The museum features many rows of hanging columns engraved with the counties, states and names of people who were lynched there. More than 800 columns memorialize more than 4,000 lynchings that were documented from 1877 to 1950.
“We always think of lynching victims as men, but you see many women and children, too,” Adams said. “In many cases, the names are simply unknown, and that kind of breaks you.”
Five columns with nearly 60 names represent Illinois, which had the third highest number of lynchings in states outside the south, Adams said. “We had them as close as Marshall County, Fulton County and Sangamon County,” she added.
Each of the columns has a twin in a grassy knoll on the memorial grounds that can be claimed by the communities where the lynchings occurred to begin the process of reconciliation.

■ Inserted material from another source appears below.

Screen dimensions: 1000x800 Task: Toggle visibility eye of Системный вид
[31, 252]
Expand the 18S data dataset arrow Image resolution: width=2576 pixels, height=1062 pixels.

Through its words, images and interactive exhibits, the museum shows that modern-day policing and mass incarceration are direct descendants of slavery, segregation and white supremacy, Adams said.
“It’s designed to make us rethink what we think we know about slavery, about lynching, about racism, about mass incarceration, about the death penalty,” she added.
Panelist Anthony White, a retired police officer who teaches criminal justice at ICC, said, “When we start speaking to mass incarceration and disparity in sentencing, people being in jail for non-violent charges because they’re poor…All of that has a nexus to slavery.”
Addressing a written question from the audience asking if police shootings of unarmed African-Americans are an evolved form of lynching, White said, “When it’s clearly a bad shooting–and technology today is really making it a lot more evident when it’s bad–then yes, that’s a form of what you could call racial terror lynching because it sends a message to everyone in that community that if you do this, you could be susceptible to that.
“But you have to approach this by really looking at each individual case,” he added. “Officers are human, and they can make a mistake.”
White also noted that the two core areas in a democratic form of policing are accountability and transparency. “For officers who do those bad racially motivated shootings, if the judicial system could go ahead and mete out convictions, maybe that would also slow down this tide,” he said.
Another question asked what role white people can play in moving toward racial equity.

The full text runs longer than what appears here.